Media release: FMF objects to imposition of new costs, unconstitutional regulations on food industry

5 May 2023

Debbi Scholtz

The FMF is an independent, non-profit, public benefit organisation, created in 1975 by pro-free market business and civil society national bodies to work for
a non-racial, free and prosperous South Africa.
As a policy organisation it promotes sound economic policies and the principles
of good law. As a think tank it seeks and puts forward solutions to some of the country’s most pressing problems: unemployment, poverty, growth, education, health care, electricity supply, and more. The FMF was instrumental in the post-apartheid negotiations and directly influenced the Constitutional Commission to include the property
rights clause: a critical cornerstone of economic freedom.

+27 11 884 0270
PO Box 4056, Cramerview 2060

FMF objects to imposition of new costs, unconstitutional regulations on food industry

The Free Market Foundation (FMF) submitted its comment on the proposed
Regulations Relating to the Labelling and Advertising of Foodstuffs to the Department of Health on 28 April. These regulations seek to introduce a costly and paternalistic new labelling regime for food in South Africa.

The FMF objects to these regulations being adopted.

The Constitution recognises the human dignity of every adult South African consumer, which as a necessary implication means they are capable of exercising their faculties rationally when exercising their retail habits. By mandating food manufacturers to print certain things on labels in addition to the multiple, already existing mandated labels, consumer choice is undermined.

The regulations, insofar as they seek to dictate what food businesses may and should say, down to the font size on the label, is an unjustifiable infringement of the right to freedom of expression guaranteed by the Constitution. More importantly, the regulations seek to limit the praise and endorsements that may be printed on food packaging and by whom. In addition to limiting freedom of expression, freedom of association is also thereby threatened.

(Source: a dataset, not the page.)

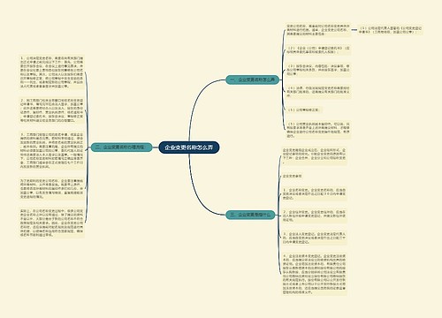
Task: Select the intro paragraph above 企业变更事项
Action: tap(314, 155)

The regulations additionally propose to establish an institution that will certify product endorsements. No member of a free society, in particular professionals who work in the health or any other sector, should be expected to seek permission from government before they may associate with a particular product.

The Constitution allows only expression that incites imminent violence, advocates for war, or advocates for hatred that constitutes incitement to cause harm, to be limited. Compulsory product labelling falls comfortably outside of government’s constitutional powers.

Mandatory labelling is already a feature of South Africa’s retail landscape, in the form of the Guideline Daily Amounts on Foodstuffs. At the significant expense of businesses and consumers during a period of substantial economic downturn characterised by high unemployment and no growth, government proposes to intensify labelling.

Any additional costs imposed on businesses operating in South Africa will ultimately be passed to the South African consumer.

“This is the last thing our economy needs,” says FMF Legal Researcher Zakhele Mthembu. “Government ought not be in the business of making life more expensive for an already dismal economy and society.”

The FMF regards these regulations as indicative of a government with backward priorities in our economic context.